The selection means 43 selects electrode pieces 412, 421, 422 as electrode pieces to which a voltage is applied. Next, an AC voltage applied between the central electrode piece 412, the peripheral electrode piece 421 and the central electrode piece 422 is generated from the AC power supply 44. At the same time, a DC voltage is generated from the DC power source 83 such that the central electrode piece 412 is positive and the peripheral electrode piece 421 and the central electrode piece 422 are negative. The generated AC voltage and DC voltage are superimposed by the superimposing unit 100, and the superimposed voltage is applied between the central electrode piece 412, the peripheral electrode piece 421, and the central electrode piece 422.

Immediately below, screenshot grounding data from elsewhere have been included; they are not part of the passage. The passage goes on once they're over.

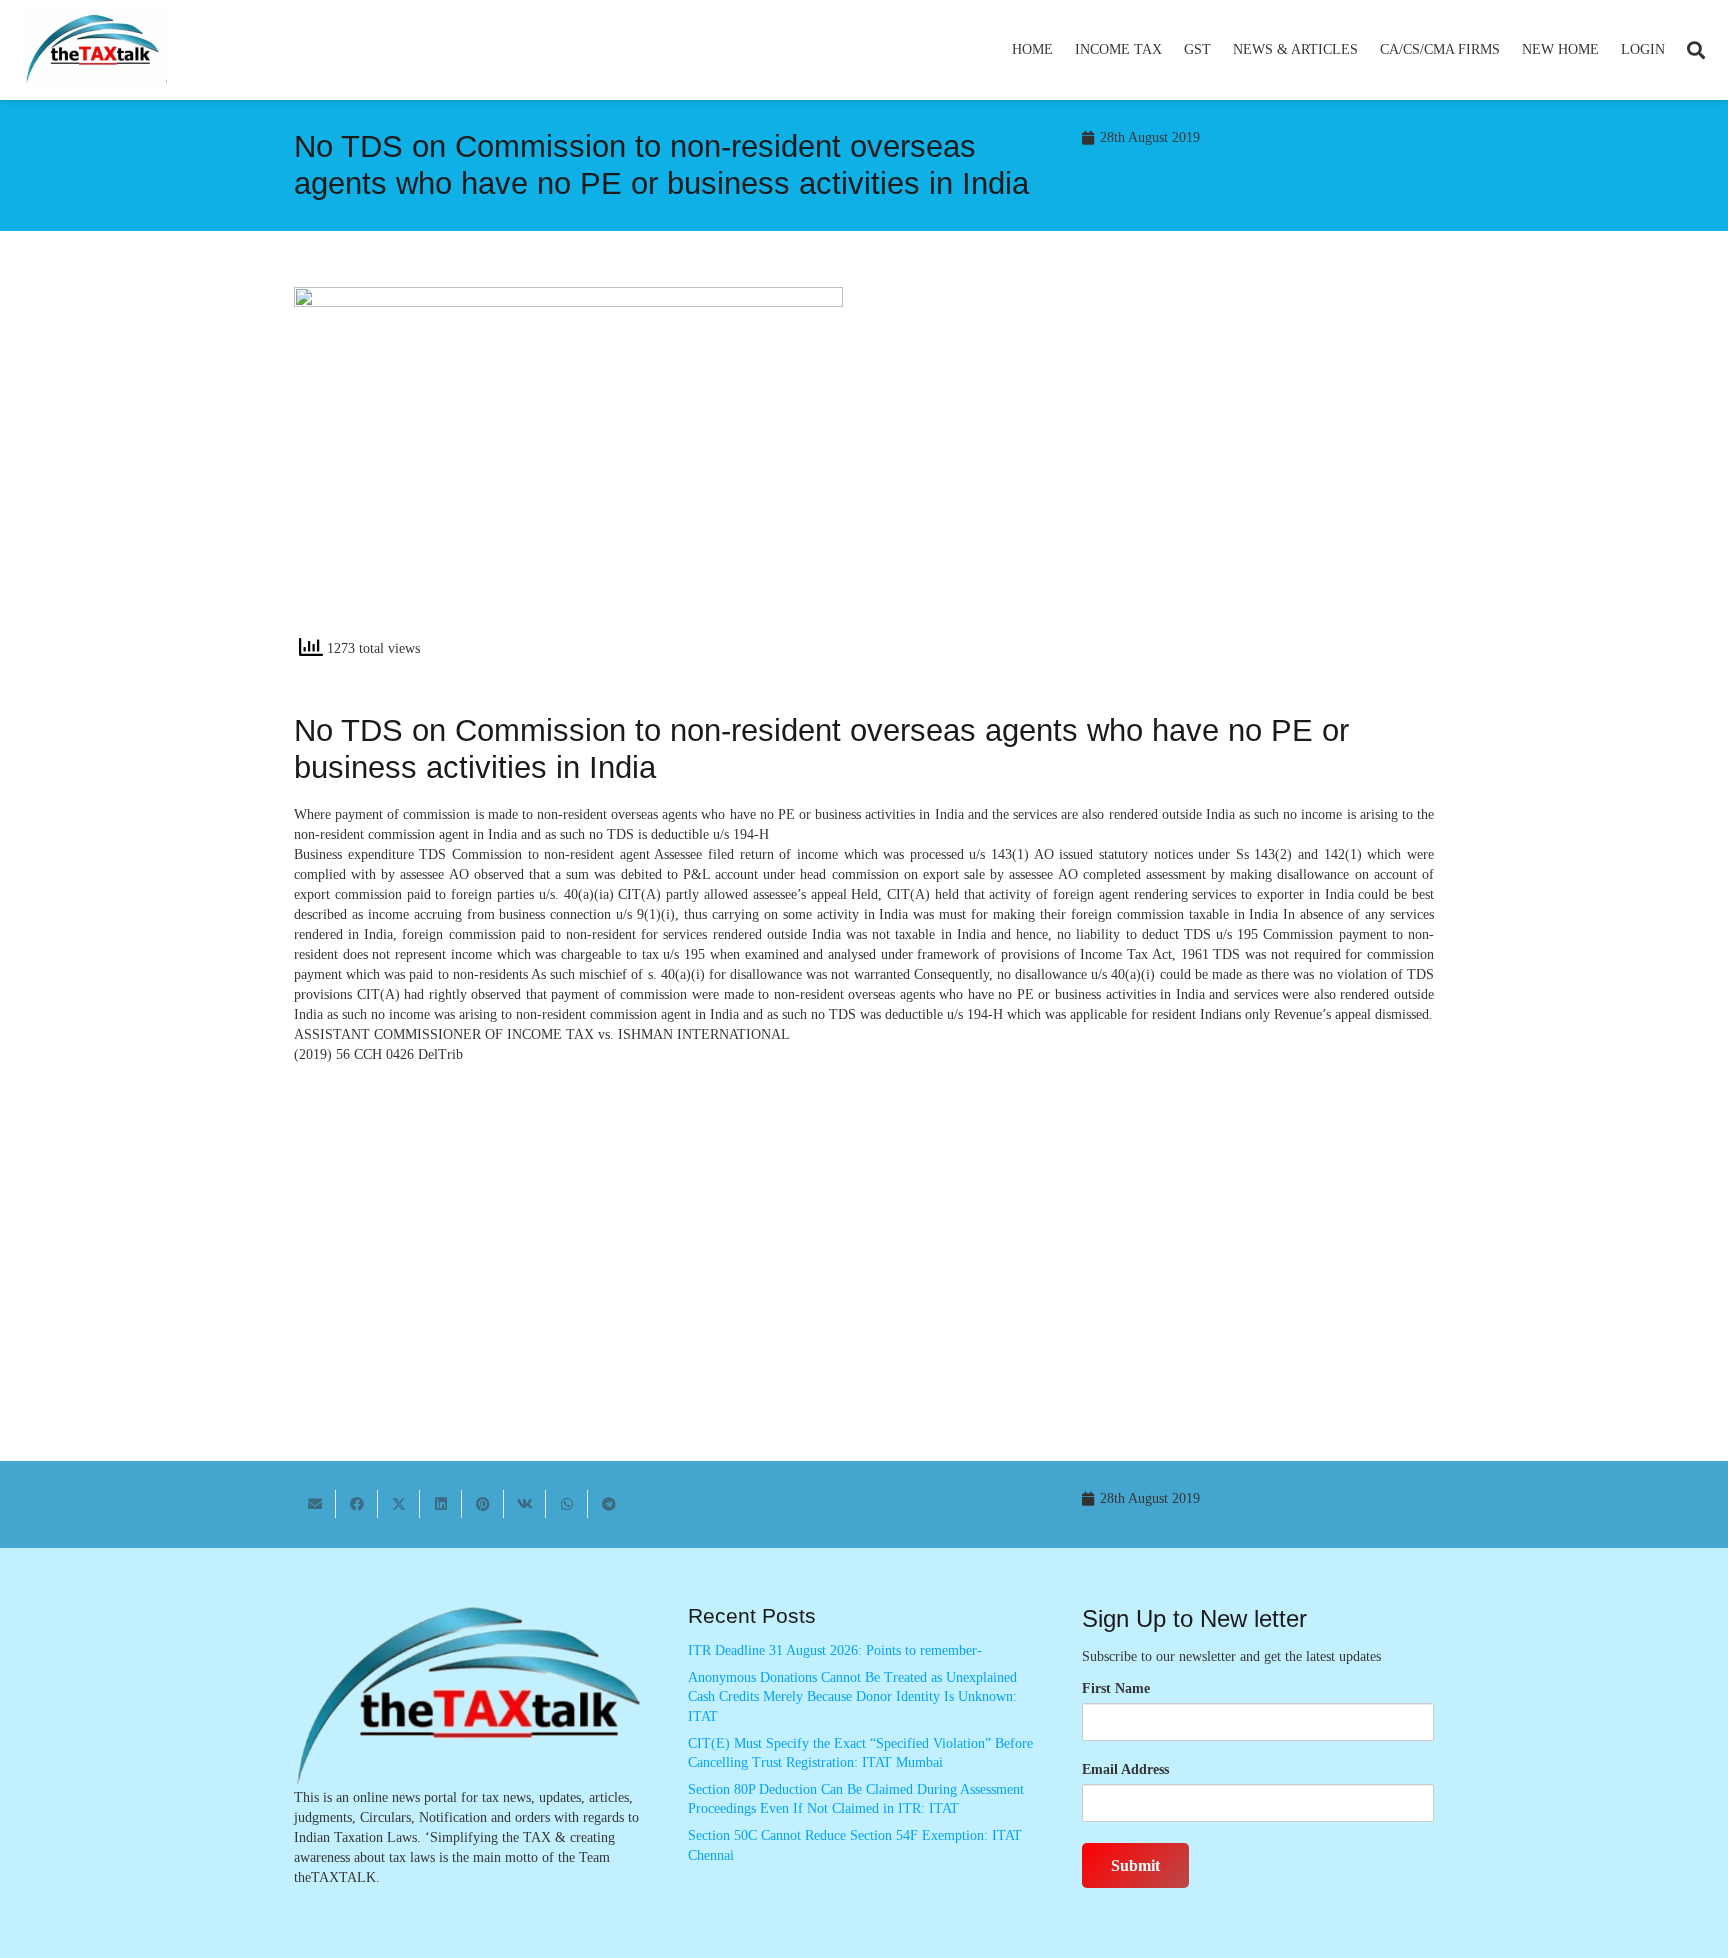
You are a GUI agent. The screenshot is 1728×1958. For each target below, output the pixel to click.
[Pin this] (483, 1504)
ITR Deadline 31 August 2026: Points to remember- (835, 1650)
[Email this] (315, 1504)
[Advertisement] (1159, 467)
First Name (1116, 1688)
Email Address (1125, 1769)
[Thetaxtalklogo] (94, 50)
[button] (1170, 50)
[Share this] (357, 1504)
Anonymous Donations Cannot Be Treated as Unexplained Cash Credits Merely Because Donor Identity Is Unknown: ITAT (852, 1697)
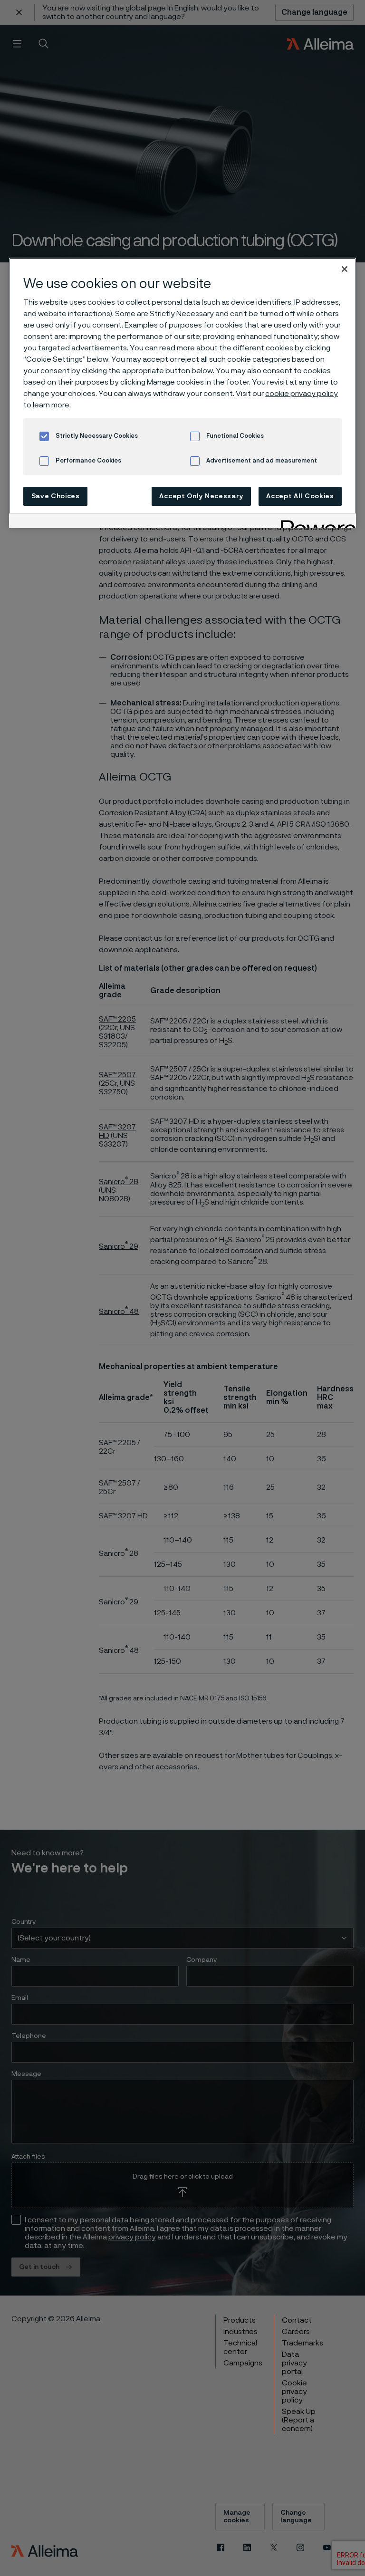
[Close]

  As a result, the capsule 6 rotates so that the fluoroscopic part 622 is positioned on the upper electrode 41 side, the first particles A dielectrophoresis toward the upper electrode 41 side, and the second particles B move toward the lower electrode 42 side. And dielectrophoresis. As a result, the see-through portion 622 of the capsule 6 is located on the upper electrode 41 side, and the first particles A are located so as to correspond to the see-through portion 622. In this state, white is visually recognized as the display color.

<3> Black Display Next, the black display state will be described.
The selection means 43 selects electrode pieces 411, 412, and 422 as electrode pieces to which a voltage is applied. Next, an AC voltage applied between the peripheral electrode piece 411 and the central electrode piece 412 and the central electrode piece 422 is generated from the AC power supply 44. At the same time, a DC voltage is generated from the DC power source 83 such that the peripheral electrode piece 411 and the central electrode piece 412 are positive and the central electrode piece 422 is negative. The generated AC voltage and DC voltage are superimposed by the superimposing unit 100, and the superimposed voltage is applied between the central electrode piece 412, the peripheral electrode piece 421, and the central electrode piece 422.

  As a result, the capsule 6 rotates so that the fluoroscopic part 622 is positioned on the upper electrode 41 side, the second particles B dielectrophoresis toward the upper electrode 41 side, and the first particles A move toward the lower electrode 42 side. And dielectrophoresis. As a result, the see-through portion 622 of the capsule 6 is located on the upper electrode 41 side, and the second particles B are located so as to correspond to the see-through portion 622. In this state, black is visually recognized as the display color.

  As in the above-described embodiment, the colored portion 621 may be located on the upper electrode 41 side, and the second particles B may be located so as to correspond to the colored portion 621. According to this, darker (sunk) black can be displayed as compared with the case where the fluoroscopic part 622 is located on the upper electrode 41 side. In this case, a DC voltage may be generated from the DC power supply 83 so that the peripheral electrode piece 411 and the central electrode piece 412 are negative and the central electrode piece 422 is positive.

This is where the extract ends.